Pietro Ubaldi (August 18, 1886 in Foligno, Italy – February 29, 1972 in São Vicente, Brazil) was an Italian philosopher, theologian and teacher. He was nominated for the Nobel Prize in Literature five times.

==Biography==
Ubaldi was graduated in Law and Music, at Rome. A student of various philosophical and religious traditions, he distinguished himself as a Christian thinker. He had two children, Agnese and Franco, who died during the second world war. A descendant of an affluent family of Umbria, Ubaldi renounced richness to be faithful to the gospel.
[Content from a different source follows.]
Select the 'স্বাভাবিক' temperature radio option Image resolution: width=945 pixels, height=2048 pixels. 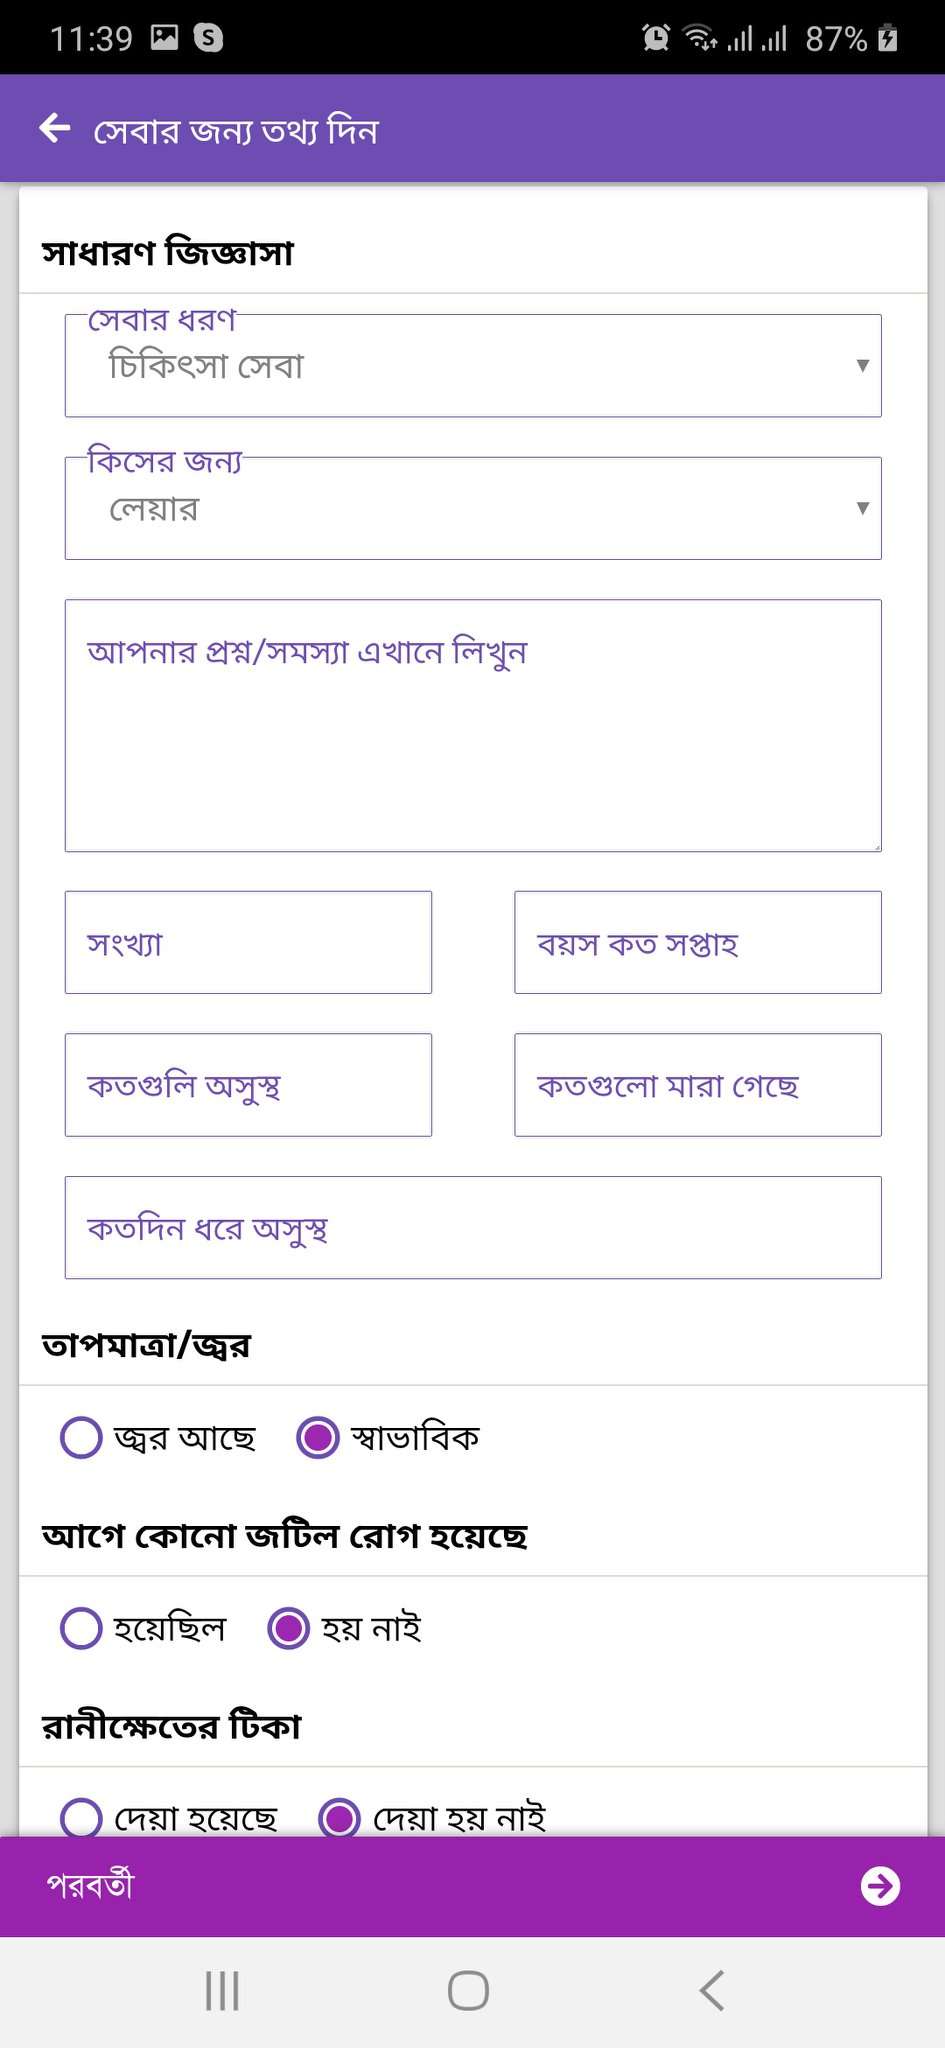pyautogui.click(x=318, y=1437)
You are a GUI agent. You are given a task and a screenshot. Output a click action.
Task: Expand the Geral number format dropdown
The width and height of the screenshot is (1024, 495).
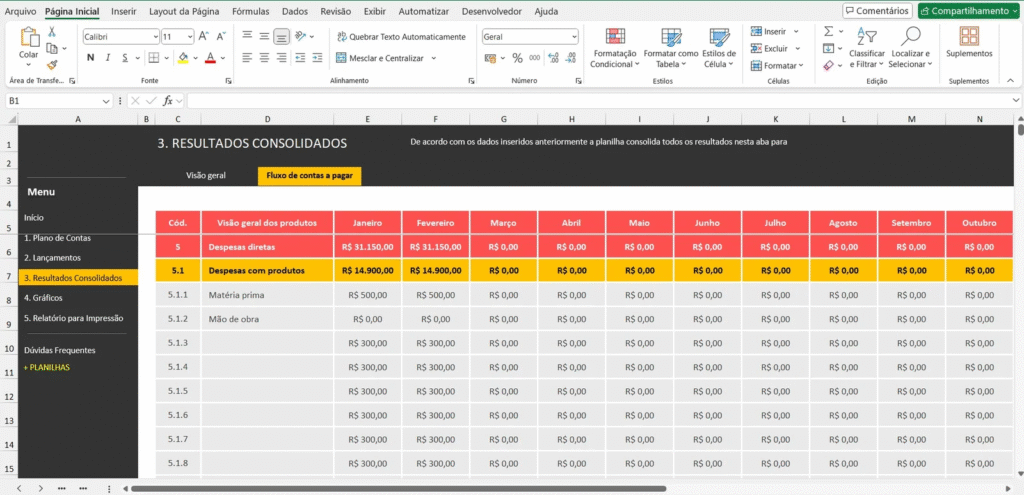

First he went to Sicily to teach English in a secondary school, then, always as a teacher, he went to Gubbio, where he lived for twenty years.

Ubaldi authored 24 books: 12 in Italy and 12 in Brazil. The Great Synthesis is considered one of his principal works.

==List of books==
Since most of Pietro Ubaldi's books are not available in English, titles are only a translation of their Italian versions and might vary once formally published.

1 – Great Messages

2 – The Great Synthesis (Synthesis and Solution to the Problems of Science and Spirit)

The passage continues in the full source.